南部アフリカ自然界におけるウイルス性人獣共通感染症病因の生態解明

<背景>
 近年、SARS、ニパウイルス、ハンタウイルス、ヘンドラウイルスやアレナウイルス感染症、パンデミックインフルエンザ、エボラ出血熱などの新興・再興感染症が世界各地で発生し、人類を脅かしている。これらはすべて、自然界の野生動物に寄生し、被害をおよぼさずに存続してきた微生物が、時に家畜、家禽そしてヒトに侵入、伝播して悪性の感染症をひきおこす人獣共通感染症である。人獣共通感染症の根絶は不可能であるため、その発生を予測し、流行を防止する「先回り戦略」によって克服すべきである。本プロジェクトでは、南部アフリカの野生動物および家畜におけるウイルス性人獣共通感染症病因の生態解明を目指す。自然界における野生動物に寄生・共生する微生物の生態を究明し、自然宿主を同定するとともに、人間社会への侵入経路と宿主域決定因子を解明する。

- 取り組む課題
1. 次の(a)〜(c)の記述が人獣共通感染症に関する文章の内容と合っているかどうかを、「はい」か「いいえ」で答えなさい。それぞれ、判断の根拠となる文章中の語句をそのまま引用して添えること。
(a) 人獣共通感染症は根絶が可能であるとされている。
(b) 本プロジェクトは、南部アフリカの野生動物および家畜を対象としている。
(c) 挙げられた感染症の微生物は、野生動物に被害をおよぼしながら存続してきたとされている。
2. 人獣共通感染症に関する文章のうち、「南部アフリカ自然界におけるウイルス性人獣共通感染症病因の生態解明」で始まり「と宿主域決定因子を解明する。」で終わる部分を、一字も変えずに書き写して返しなさい。
3. 人獣共通感染症に関する文章の最後の文に続けて、その先を書き進めなさい。
この後に置かれた一覧は、人獣共通感染症に関する文章とは別の資料である。

- 提供資料
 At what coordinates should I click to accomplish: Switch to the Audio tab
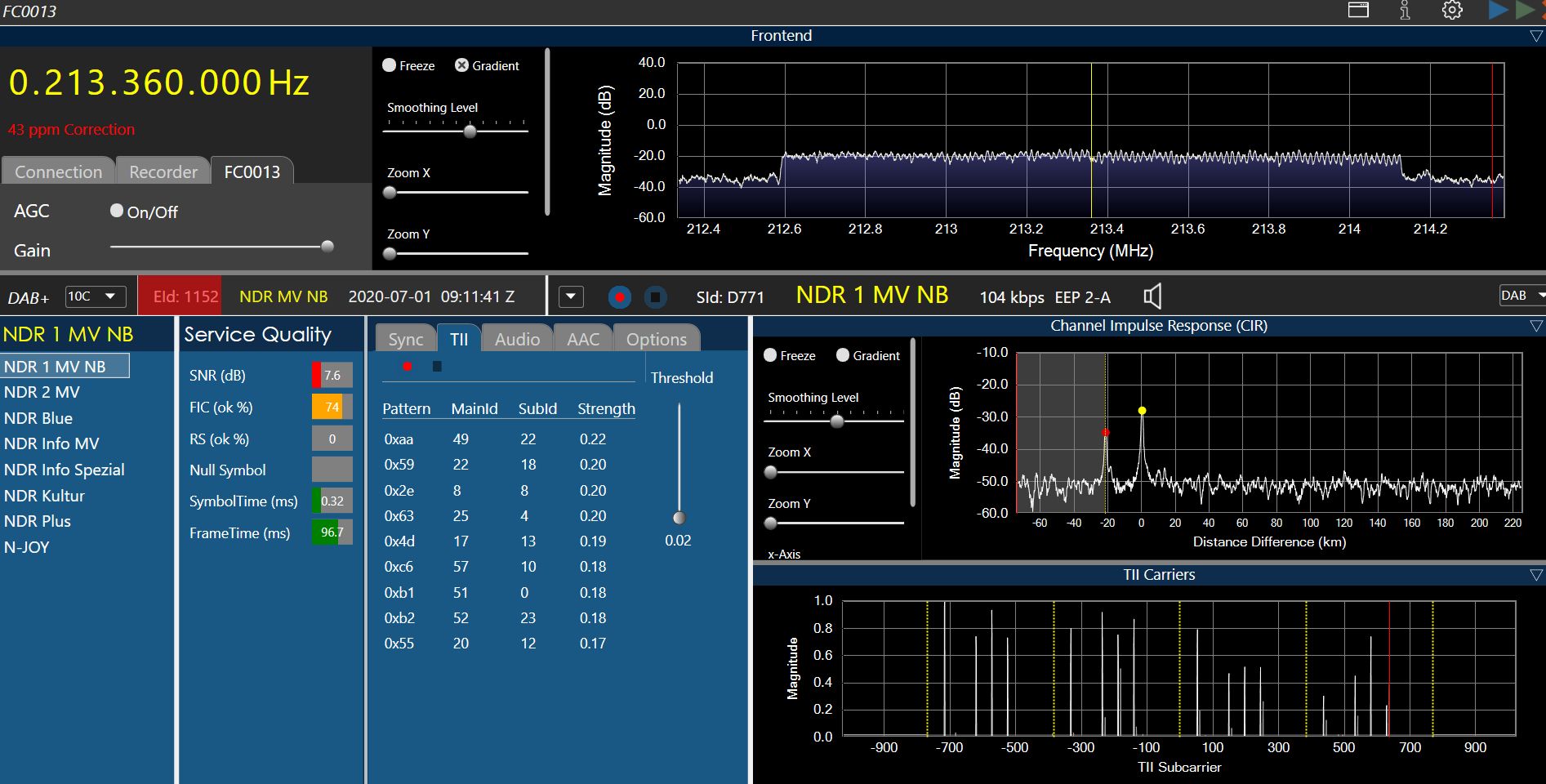517,340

- 課題別の解答
1.
(a) いいえ。「人獣共通感染症の根絶は不可能である」
(b) はい。「南部アフリカの野生動物および家畜におけるウイルス性人獣共通感染症病因の生態解明を目指す」
(c) いいえ。「被害をおよぼさずに存続してきた」

2.
南部アフリカ自然界におけるウイルス性人獣共通感染症病因の生態解明

<背景>
 近年、SARS、ニパウイルス、ハンタウイルス、ヘンドラウイルスやアレナウイルス感染症、パンデミックインフルエンザ、エボラ出血熱などの新興・再興感染症が世界各地で発生し、人類を脅かしている。これらはすべて、自然界の野生動物に寄生し、被害をおよぼさずに存続してきた微生物が、時に家畜、家禽そしてヒトに侵入、伝播して悪性の感染症をひきおこす人獣共通感染症である。人獣共通感染症の根絶は不可能であるため、その発生を予測し、流行を防止する「先回り戦略」によって克服すべきである。本プロジェクトでは、南部アフリカの野生動物および家畜におけるウイルス性人獣共通感染症病因の生態解明を目指す。自然界における野生動物に寄生・共生する微生物の生態を究明し、自然宿主を同定するとともに、人間社会への侵入経路と宿主域決定因子を解明する。

3.
<活動>
 RT-PCR 法およびElisa法等を用いてオオコウモリ(Fruit bat)におけるフィロウイルス等の疫学調査を行っている。また、RT-PCR、PCR法およびElisa法を用いてげっ歯類動物におけるアレナウイルス、ハンタウイルス、ポリオーマウイルス等の病原体に対する疫学調査を推進しており、既に新規アレナウイルス (Luna virus)、ポリオーマウイルス(Mastomys Polyomavirus)を同定して報告している。さらに、RT-PCR、PCR法およびElisa法等を用いてベルベットモンキー、チャクマバブーンにおけるレトロウイルス、フィロウイルス、アルファウイルス、フラビウイルス、ポリオーマウイルス等の病原体に対する疫学調査を推進している。